### Your objective
Transcribe, word for word and without additions, each line below from the one containing "Toggle the SCAN" through the one containing "Open Planted collage", both ends included.

[Data extracted from a collection]

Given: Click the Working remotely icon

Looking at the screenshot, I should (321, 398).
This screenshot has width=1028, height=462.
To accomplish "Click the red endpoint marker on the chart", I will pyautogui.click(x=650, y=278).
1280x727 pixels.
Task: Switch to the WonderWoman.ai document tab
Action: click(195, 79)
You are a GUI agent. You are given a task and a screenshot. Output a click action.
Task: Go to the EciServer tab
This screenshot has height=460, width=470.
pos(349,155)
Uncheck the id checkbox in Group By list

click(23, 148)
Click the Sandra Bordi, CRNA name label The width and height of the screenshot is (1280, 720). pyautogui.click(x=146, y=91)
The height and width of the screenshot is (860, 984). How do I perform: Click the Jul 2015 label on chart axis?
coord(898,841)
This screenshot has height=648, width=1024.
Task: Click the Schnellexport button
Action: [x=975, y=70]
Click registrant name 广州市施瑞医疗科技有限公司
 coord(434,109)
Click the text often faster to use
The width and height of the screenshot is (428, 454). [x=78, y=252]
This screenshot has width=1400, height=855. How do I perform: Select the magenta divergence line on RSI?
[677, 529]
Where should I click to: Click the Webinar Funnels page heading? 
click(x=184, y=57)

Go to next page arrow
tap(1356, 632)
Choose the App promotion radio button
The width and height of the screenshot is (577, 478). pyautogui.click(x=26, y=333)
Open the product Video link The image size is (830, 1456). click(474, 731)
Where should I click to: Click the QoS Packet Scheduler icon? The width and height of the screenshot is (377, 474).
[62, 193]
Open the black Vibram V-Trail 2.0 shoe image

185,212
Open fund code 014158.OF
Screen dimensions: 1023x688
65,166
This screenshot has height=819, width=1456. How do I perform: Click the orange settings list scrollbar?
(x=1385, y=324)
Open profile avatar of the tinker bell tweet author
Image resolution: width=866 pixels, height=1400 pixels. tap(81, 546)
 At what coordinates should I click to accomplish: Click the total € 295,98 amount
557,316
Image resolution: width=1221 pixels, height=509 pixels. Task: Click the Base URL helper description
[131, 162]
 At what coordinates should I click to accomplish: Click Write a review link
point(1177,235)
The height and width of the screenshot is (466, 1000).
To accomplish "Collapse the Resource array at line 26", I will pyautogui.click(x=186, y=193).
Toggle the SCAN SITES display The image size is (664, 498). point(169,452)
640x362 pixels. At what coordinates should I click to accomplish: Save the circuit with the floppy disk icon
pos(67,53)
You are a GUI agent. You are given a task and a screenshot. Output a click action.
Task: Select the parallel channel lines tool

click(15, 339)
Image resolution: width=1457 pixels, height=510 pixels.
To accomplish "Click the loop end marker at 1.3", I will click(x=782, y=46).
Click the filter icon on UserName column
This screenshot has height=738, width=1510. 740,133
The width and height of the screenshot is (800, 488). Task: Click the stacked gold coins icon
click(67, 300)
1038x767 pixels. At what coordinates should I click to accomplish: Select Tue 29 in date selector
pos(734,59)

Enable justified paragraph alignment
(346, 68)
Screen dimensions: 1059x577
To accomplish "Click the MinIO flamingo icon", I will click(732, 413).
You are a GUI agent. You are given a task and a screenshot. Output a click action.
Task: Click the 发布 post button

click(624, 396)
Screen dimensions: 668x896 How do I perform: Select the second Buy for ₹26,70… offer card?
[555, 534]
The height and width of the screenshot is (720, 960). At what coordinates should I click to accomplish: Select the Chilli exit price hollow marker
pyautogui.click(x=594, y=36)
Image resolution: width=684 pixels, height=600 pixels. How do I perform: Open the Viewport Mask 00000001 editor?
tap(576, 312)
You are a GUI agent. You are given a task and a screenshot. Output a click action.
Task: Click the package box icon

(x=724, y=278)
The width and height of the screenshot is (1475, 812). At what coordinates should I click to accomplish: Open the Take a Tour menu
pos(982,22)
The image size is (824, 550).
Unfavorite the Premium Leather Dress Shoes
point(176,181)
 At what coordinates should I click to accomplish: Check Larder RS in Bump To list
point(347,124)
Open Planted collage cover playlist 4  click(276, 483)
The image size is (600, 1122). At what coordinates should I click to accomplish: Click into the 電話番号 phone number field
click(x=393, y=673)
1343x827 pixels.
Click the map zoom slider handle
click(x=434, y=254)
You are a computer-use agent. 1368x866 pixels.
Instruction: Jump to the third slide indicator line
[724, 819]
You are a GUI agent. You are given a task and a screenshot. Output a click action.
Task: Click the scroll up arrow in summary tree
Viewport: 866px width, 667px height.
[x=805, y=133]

### Written answer
Toggle the SCAN SITES display The image size is (664, 498). point(169,452)
640x362 pixels. At what coordinates should I click to accomplish: Save the circuit with the floppy disk icon
pos(67,53)
You are a GUI agent. You are given a task and a screenshot. Output a click action.
Task: Select the parallel channel lines tool

click(15, 339)
Image resolution: width=1457 pixels, height=510 pixels.
To accomplish "Click the loop end marker at 1.3", I will click(x=782, y=46).
Click the filter icon on UserName column
This screenshot has height=738, width=1510. 740,133
The width and height of the screenshot is (800, 488). Task: Click the stacked gold coins icon
click(67, 300)
1038x767 pixels. At what coordinates should I click to accomplish: Select Tue 29 in date selector
pos(734,59)

Enable justified paragraph alignment
(346, 68)
Screen dimensions: 1059x577
To accomplish "Click the MinIO flamingo icon", I will click(732, 413).
You are a GUI agent. You are given a task and a screenshot. Output a click action.
Task: Click the 发布 post button

click(624, 396)
Screen dimensions: 668x896 How do I perform: Select the second Buy for ₹26,70… offer card?
[555, 534]
The height and width of the screenshot is (720, 960). At what coordinates should I click to accomplish: Select the Chilli exit price hollow marker
pyautogui.click(x=594, y=36)
Image resolution: width=684 pixels, height=600 pixels. How do I perform: Open the Viewport Mask 00000001 editor?
tap(576, 312)
You are a GUI agent. You are given a task and a screenshot. Output a click action.
Task: Click the package box icon

(x=724, y=278)
The width and height of the screenshot is (1475, 812). At what coordinates should I click to accomplish: Open the Take a Tour menu
pos(982,22)
The image size is (824, 550).
Unfavorite the Premium Leather Dress Shoes
point(176,181)
 At what coordinates should I click to accomplish: Check Larder RS in Bump To list
point(347,124)
Open Planted collage cover playlist 4  click(276, 483)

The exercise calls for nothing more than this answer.